The two most common techniques that minimize investors’ risks and maximize their returns are fundamental analysis and technical analysis. Fundamental analysis measures business-related economic and financial factors to determine a company’s financial health. In order to evaluate the market price, fundamental analysis estimates how much money a company is making, and how much it is likely to make in the future.
It may sound like a company's financial information is a solid ground for estimating a stock price, but in reality, a forecast of the company's future profit is still only a prediction. While many believe that the market price follows the economic forecast, in reality it is quite the opposite; pretty often, nobody seems to know exactly why the market moves in a certain direction, and analysts change their economic predictions based on the market price movement. The great Canadian-American economist John Kenneth Galbraith once said, “The only function of economic forecasting is to make astrology look respectable.”
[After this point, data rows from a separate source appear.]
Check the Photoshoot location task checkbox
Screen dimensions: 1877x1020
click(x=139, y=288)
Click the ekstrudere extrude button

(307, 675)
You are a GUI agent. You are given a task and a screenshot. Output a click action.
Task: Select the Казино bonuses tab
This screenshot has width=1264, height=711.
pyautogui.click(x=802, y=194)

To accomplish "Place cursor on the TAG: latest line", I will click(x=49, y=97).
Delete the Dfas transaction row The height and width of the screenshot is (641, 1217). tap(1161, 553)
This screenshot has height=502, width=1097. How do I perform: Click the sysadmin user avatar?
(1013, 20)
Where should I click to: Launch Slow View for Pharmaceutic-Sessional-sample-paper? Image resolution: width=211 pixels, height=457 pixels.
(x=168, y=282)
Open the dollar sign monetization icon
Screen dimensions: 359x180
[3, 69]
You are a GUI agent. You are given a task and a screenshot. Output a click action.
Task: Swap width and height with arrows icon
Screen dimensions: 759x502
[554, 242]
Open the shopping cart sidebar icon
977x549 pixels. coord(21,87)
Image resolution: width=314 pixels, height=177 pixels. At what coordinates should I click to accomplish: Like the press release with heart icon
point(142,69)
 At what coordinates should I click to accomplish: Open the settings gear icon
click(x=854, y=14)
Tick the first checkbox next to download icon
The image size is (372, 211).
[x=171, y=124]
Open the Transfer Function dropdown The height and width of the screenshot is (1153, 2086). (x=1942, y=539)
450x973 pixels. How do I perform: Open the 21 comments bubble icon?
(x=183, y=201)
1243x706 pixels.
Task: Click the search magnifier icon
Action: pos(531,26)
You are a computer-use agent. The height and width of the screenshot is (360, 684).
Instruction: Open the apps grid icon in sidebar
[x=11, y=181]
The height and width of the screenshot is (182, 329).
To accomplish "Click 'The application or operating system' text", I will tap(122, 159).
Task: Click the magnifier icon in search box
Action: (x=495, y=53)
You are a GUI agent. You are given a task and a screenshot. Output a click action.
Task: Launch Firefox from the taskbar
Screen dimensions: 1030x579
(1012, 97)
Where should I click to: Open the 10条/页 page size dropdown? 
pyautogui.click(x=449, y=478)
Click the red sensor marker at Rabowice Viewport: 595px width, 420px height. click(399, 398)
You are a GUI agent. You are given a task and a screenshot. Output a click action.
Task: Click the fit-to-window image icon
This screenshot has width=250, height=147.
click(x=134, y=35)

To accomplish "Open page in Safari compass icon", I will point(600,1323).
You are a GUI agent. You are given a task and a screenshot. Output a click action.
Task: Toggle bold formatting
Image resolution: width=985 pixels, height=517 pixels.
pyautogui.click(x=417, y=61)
Unlike fundamental analysis, technical analysis does not analyze the reasons why the price is going up or down. Technicians assume that the market price actually reflects all fundamental, political, and psychological factors that can possibly affect the market price. It follows, then, that analyzing the market price is all that is necessary in order to predict the future price movement. The fluctuation of the price reflects the mass psychology of all the participants in the market. Technical analysis is a mathematical study of the market price movement to estimate the probability of future price fluctuation. When technical analysis studies the price movement, it actually analyzes crowd behavior: technical analysis is an application of mathematical statistics to mass psychology. In fact, behavioral economics uses many of the same tools as technical analysis.